===== Ausgewählter Text

Da stand er also in der Nieselkälte vor dem Kapitol, hatte gerade seinen Amtseid abgelegt und sollte in wenigen Minuten als 43. Präsident der Vereinigten Staaten seine Inaugurations-Rede halten.

Da stand er also in der Nieselkälte vor dem Kapitol, hatte gerade seinen Amtseid abgelegt und sollte in wenigen Minuten als 43. Präsident der Vereinigten Staaten seine Inaugurations-Rede halten. George W. Bush war nervös. Dann stellte er sich vors Mikrofon und fing einfach an - etwas zu leise und etwas zu schnell. Doch von Satz zu Satz wurde er selbstbewusster. Bush redete sich immer stärker in seine Überzeugungen hinein. Das gab ihm Halt. Schließlich war er bei einem Thema angelangt, das ihm am Herzen liegt: der Misere im öffentlichen Schulsystem. "Wir werden die amerikanischen Schulen verbessern, bevor Ignoranz und Apathie noch mehr junge Menschenleben zerstören", rief er fast zornig.

Diese Worte charakterisieren Bush besser als viele andere, mit denen er zitiert wird. Denn ganz oben auf seiner Agenda stehen nicht etwa die Steuerreform oder der Aufbau eines Verteidigungssystems gegen Nuklearraketen, wie man in Europa gerne glaubt, sondern ganz oben steht die Bekämpfung der Bildungsmisere. "Manchmal scheint es", schrieb ein Nachrichten-Magazin schon während des Wahlkampfes, "als kandidiere Bush eher für das Amt eines Schuldirektors als für das des Präsidenten." Dieser Eindruck drängte sich tatsächlich auf.

==========
===== Material

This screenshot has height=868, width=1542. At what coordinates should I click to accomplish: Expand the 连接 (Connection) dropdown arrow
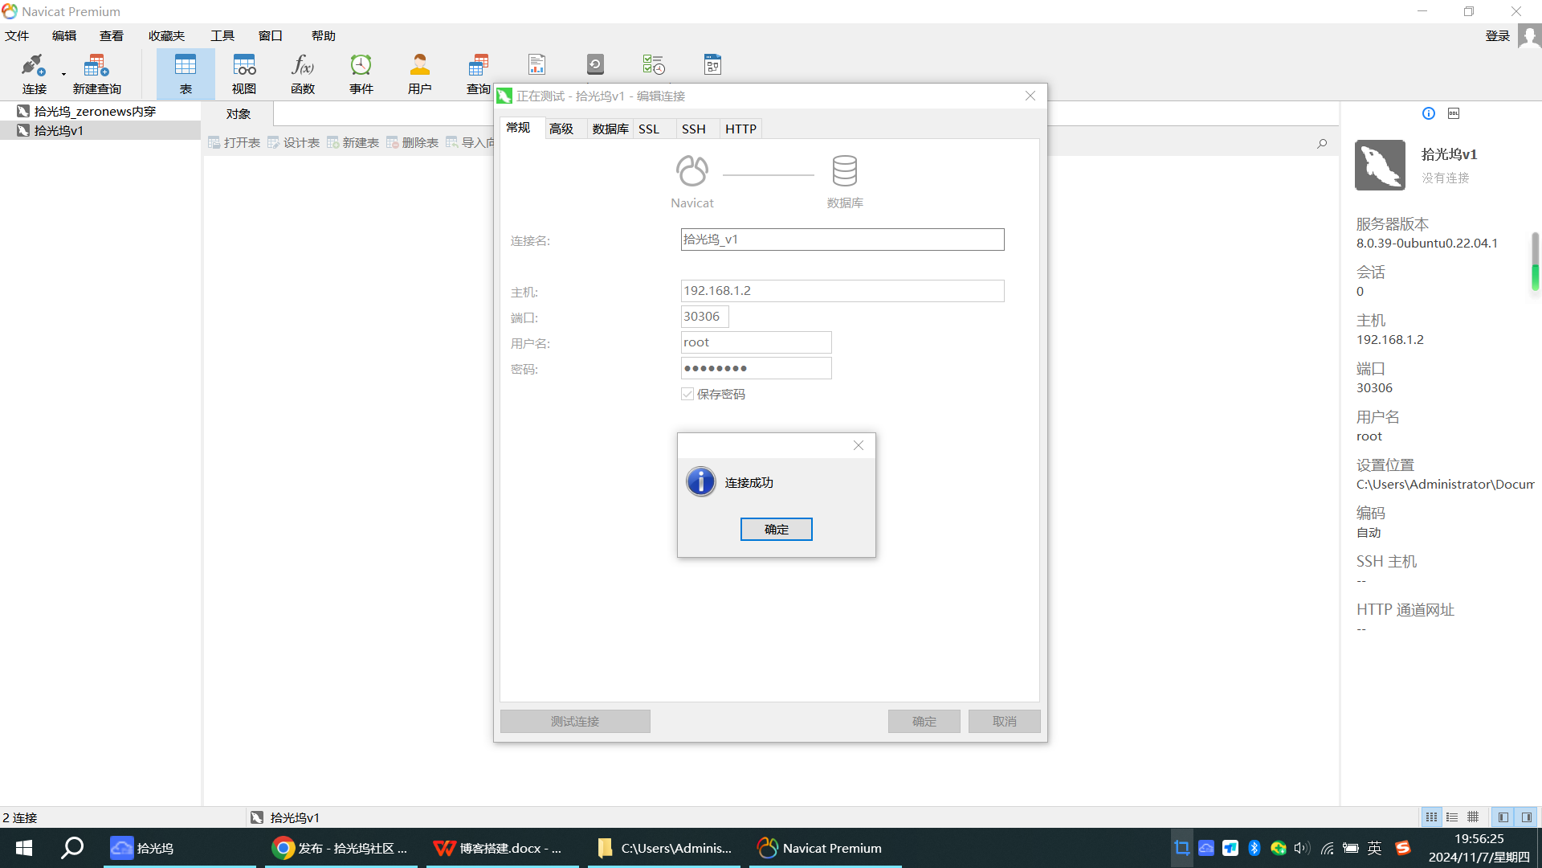[64, 74]
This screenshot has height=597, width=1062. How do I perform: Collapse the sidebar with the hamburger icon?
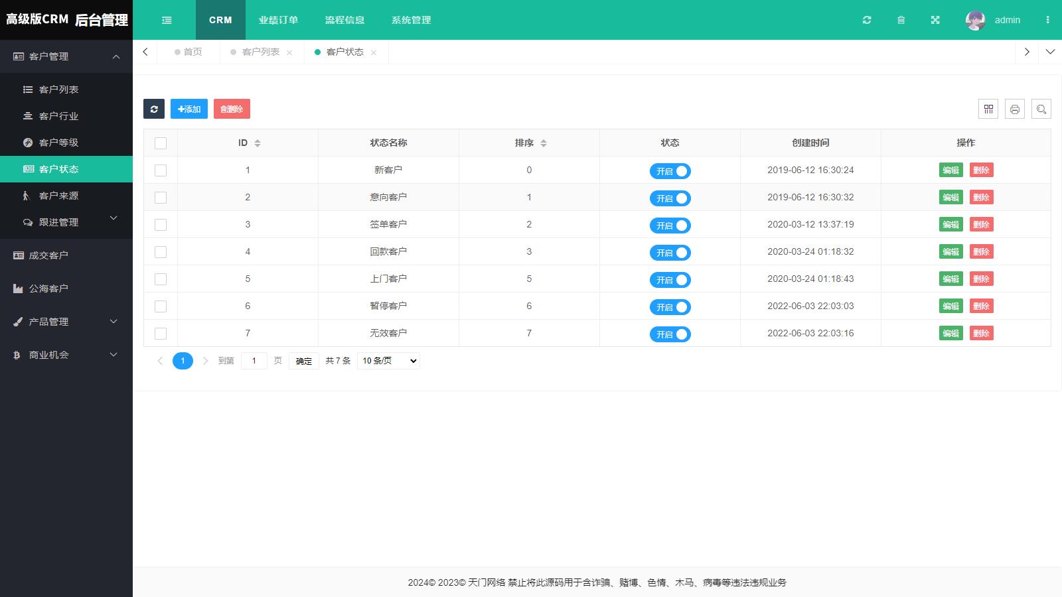[x=166, y=20]
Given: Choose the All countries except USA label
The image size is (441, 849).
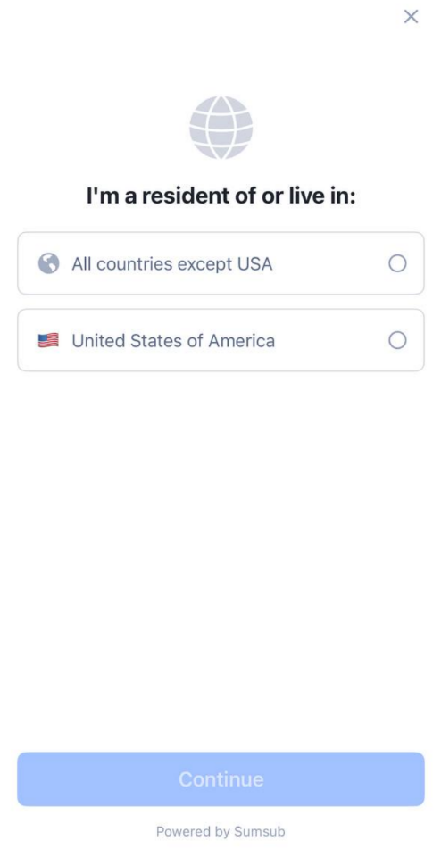Looking at the screenshot, I should [172, 264].
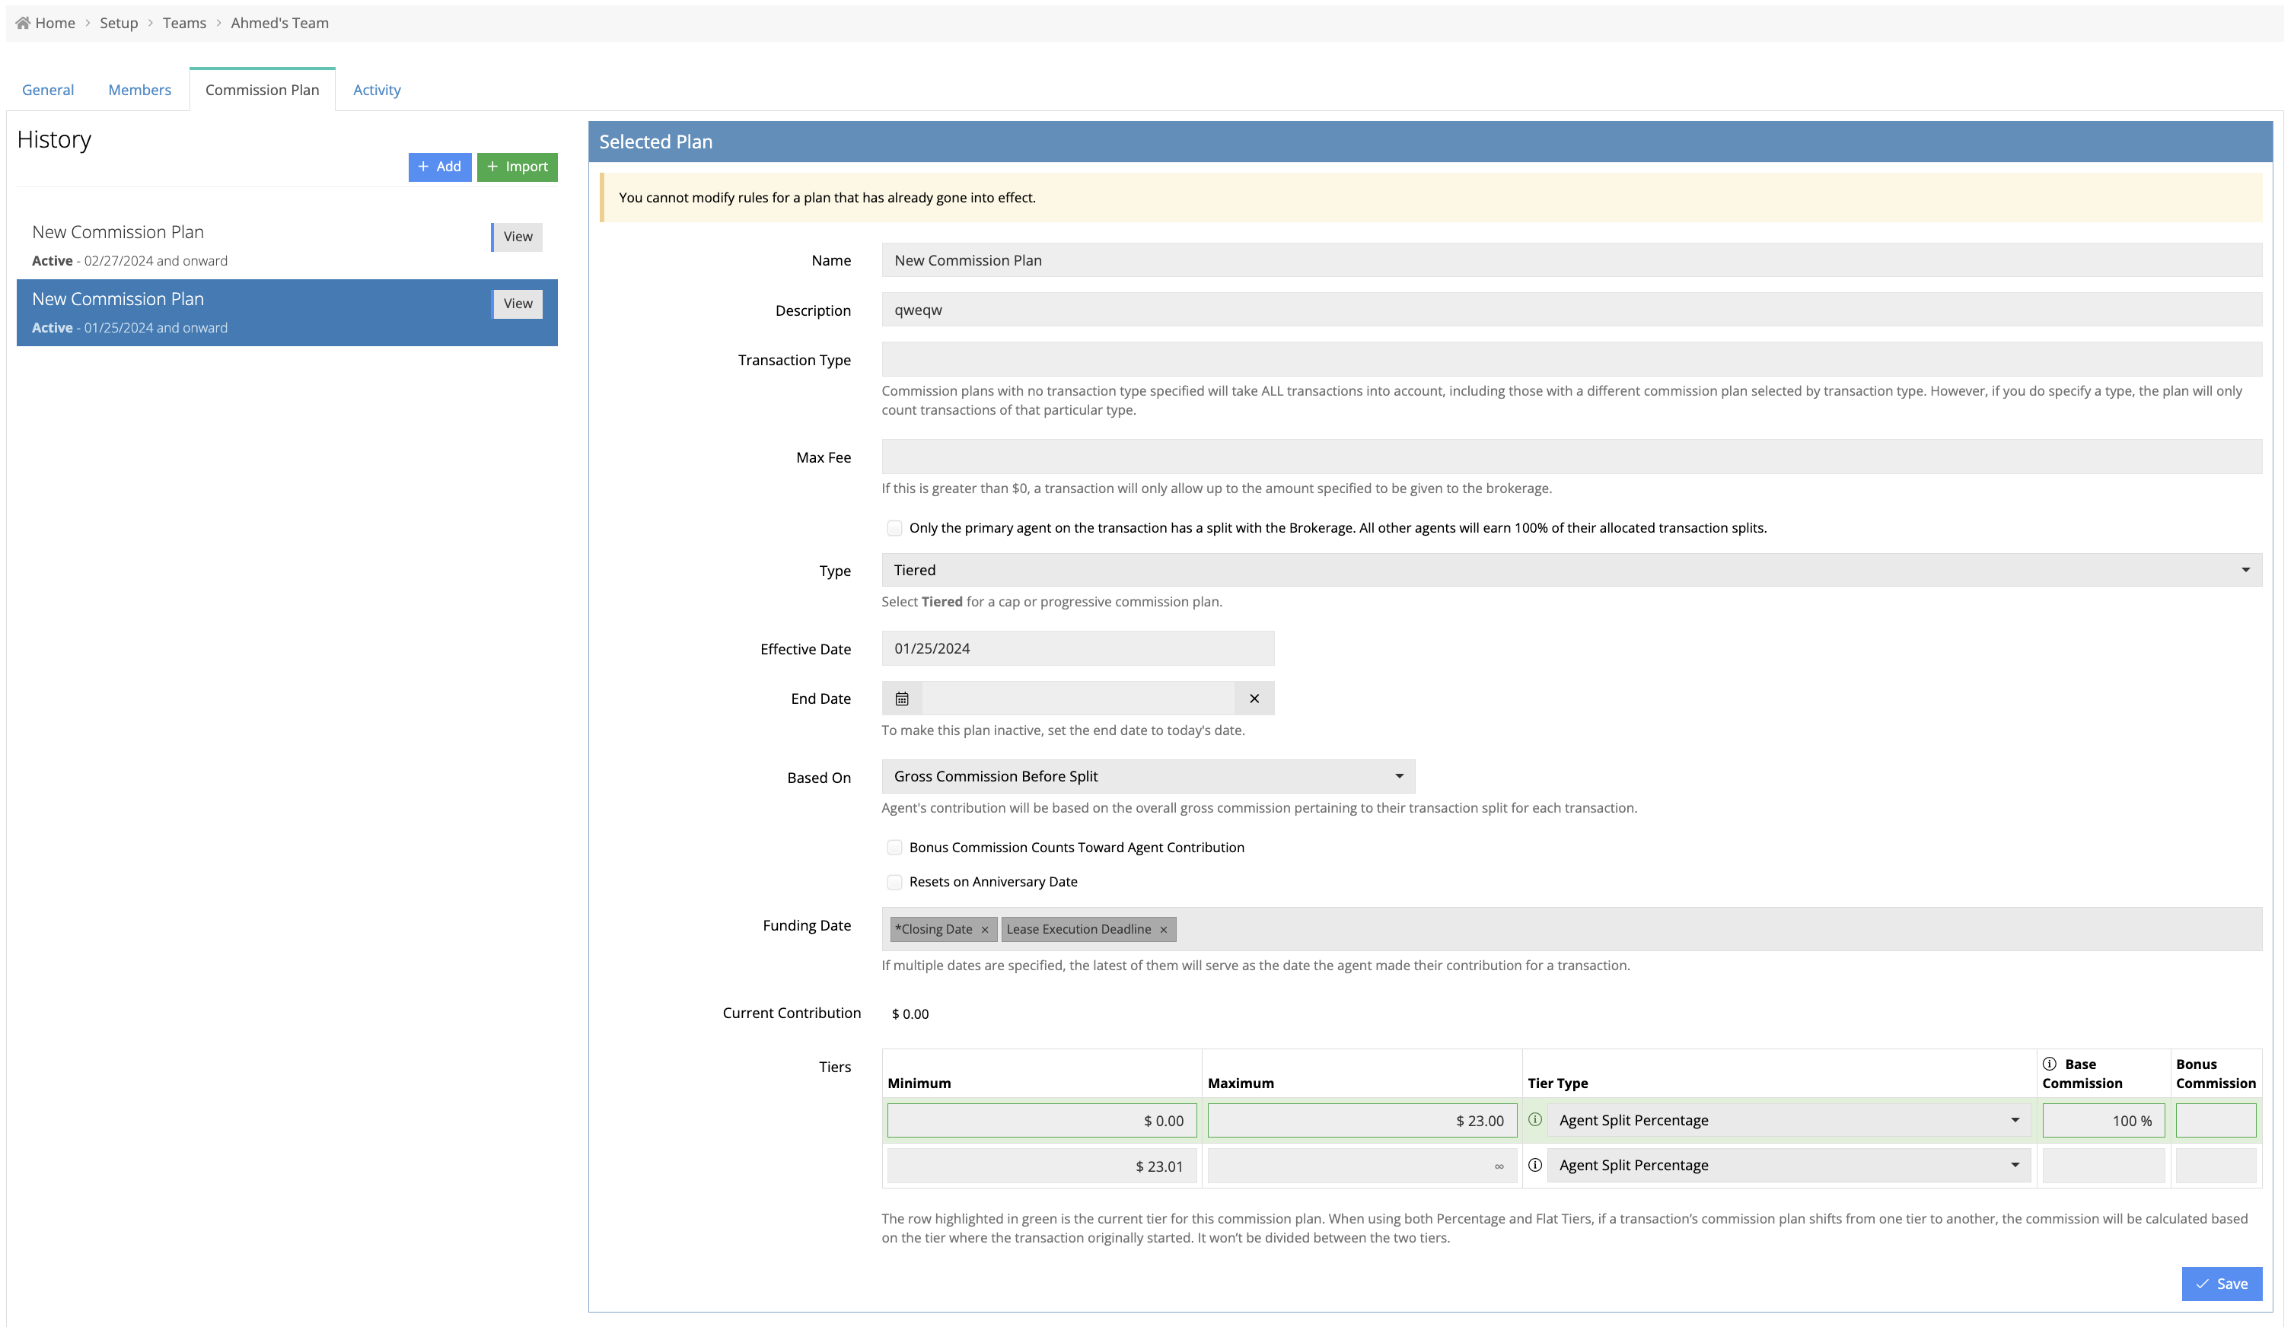Click the Home icon in breadcrumb

click(x=23, y=23)
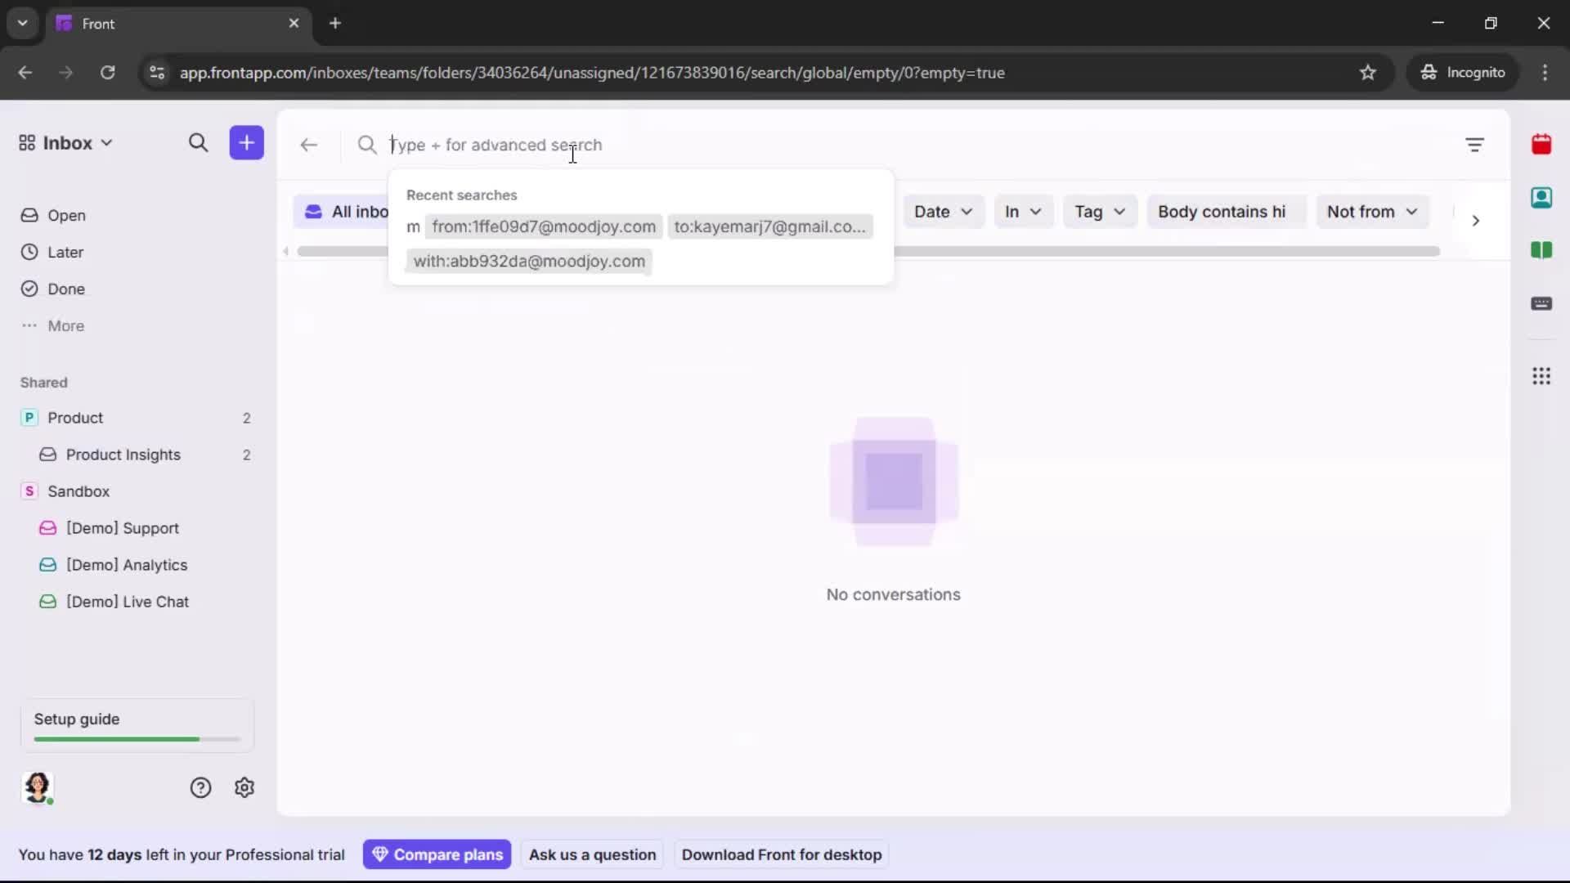
Task: Check the Setup guide progress bar
Action: (x=135, y=738)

==========

- Ziel der Aufgabe
Schreibe den ausgewählten Text über George W. Bushs Amtsantritt und die Bildungsmisere im Anschluss an seinen letzten Satz weiter.

- Ergebnis folgt
Mit dem Thema Bildung wurde Bush gewählt, in keiner Rede ließ er es aus. Und falls er überhaupt in historischen Kategorien denkt, hätte er nichts dagegen, einst als Bildungspräsident in die Geschichte einzugehen. Bush selbst besticht zwar nur selten durch Intelligenz und Eloquenz, aber er ist fest entschlossen, die Qualität der öffentlichen Schulen in Amerika zu verbessern.

Dringend reformbedürftig

Kaum einer bestreitet, dass das amerikanische Schulsystem dringend reformbedürftig ist. Mehr als eine halbe Billion Dollar steckt der Staat jährlich in sein öffentliches Bildungswesen. Das sind rund 7300 Dollar pro Schüler und 7,3 Prozent des Bruttosozialprodukts. Damit geben die USA nicht nur in absoluten, sondern auch in relativen Zahlen mehr Geld für die Schulbildung aus als Deutschland oder die meisten anderen Industrieländer. Doch der Erfolg ist mäßig, ja geradezu beschämend. Im internationalen Vergleich hinkt das Land hinterher.

In Mathematik und Naturwissenschaften zum Beispiel rangieren die amerikanischen Achtklässler auf einem mageren Mittelplatz, wie der internationale Leistungs-Vergleich der OECD unter dem Namen TIMSS gezeigt hat. Auch deutsche Schüler hatten dabei wenig besser abgeschnitten. Weit vorne haben sich Länder wie Korea, Kanada, die Niederlande, Schweden und Frankreich plaziert. Selbst in Singapur und Russland scheint der Unterricht besser zu sein, jedenfalls sind es die Schüler. Viertklässler, die nicht lesen, Fünftklässler, die nicht rechnen, und Sechstklässler, die kein Englisch können: Solche Meldungen schockieren die amerikanische Öffentlichkeit. Den Besuch von Privatschulen wiederum kann sich in erster Linie nur die weiße Mittel- und Oberschicht leisten. Von 65 Millionen Schülern sind das etwa fünf Millionen.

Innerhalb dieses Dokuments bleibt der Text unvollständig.